Solène Brun : « le métissage n’efface pas les hiérarchies raciales »

Existe-t-il une « condition métisse » ? Quels sont les processus à l’œuvre dans le phénomène de socialisation raciale ? Comment penser la question du passing ? Les autrices et éditrices Anne-Sarah Huet, Mihena Alsharif et Sarah Nefissa Belhadjali ont rencontré la sociologue Solène Brun autour de son ouvrage Derrière le mythe métis.

Le travail de chercheuse et d’autrice de la sociologue Solène Brun en fait une contributrice majeure du développement des études raciales en France. Dans son ouvrage Derrière le mythe métis (La Découverte, 2024), elle analyse la construction des catégories raciales à travers une étude des descendant·es de couples mixtes et des représentations politiques et médiatiques du métissage en France. Elle a également écrit, avec Claire Cosquer, Sociologie de la race (Armand Colin, 2022) et La domination blanche (Textuel, 2024). L’ensemble de son travail articule une pensée de la position raciale et de son rôle dans les rapports sociaux. 
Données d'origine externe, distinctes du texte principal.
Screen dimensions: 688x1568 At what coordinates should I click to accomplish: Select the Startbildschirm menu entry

Elle est ici en conversation avec Anne-Sarah Huet, Mihena Alsharif et Sarah Nefissa Belhadjali, trois autrices et éditrices dont les travaux littéraires et performatifs explorent à la fois les expériences de passing et de racialisation mixte. Elles lui ont posé des questions sur l’existence d’une « condition métisse », et ont évoqué avec elle les formes possibles ou souhaitables que pourraient prendre les représentations de personnes métisses.
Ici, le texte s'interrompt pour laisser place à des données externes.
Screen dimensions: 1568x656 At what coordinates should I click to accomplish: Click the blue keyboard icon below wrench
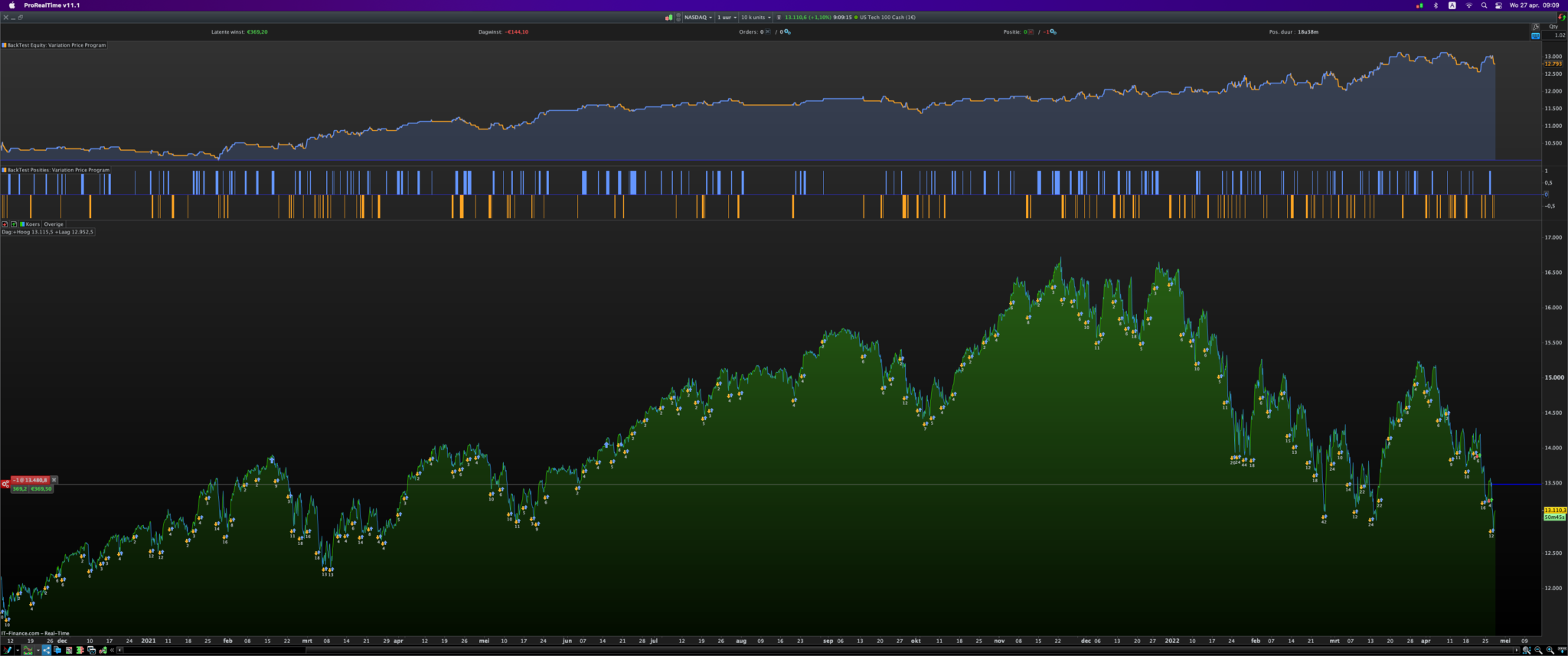point(1535,36)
L’existence même des descendant·es de couples mixtes vient percuter la manière dont on a historiquement défini la race.
— Solène Brun

Manifesto XXI – Dans Derrière le mythe métis, vous écrivez « En France, la race n’existe pas mais le métissage est partout ». Comment envisagez-vous la notion proche de « créolisation », mentionnée dans un ensemble de discours publics français ? Peut-elle fonder un projet politique antiraciste ?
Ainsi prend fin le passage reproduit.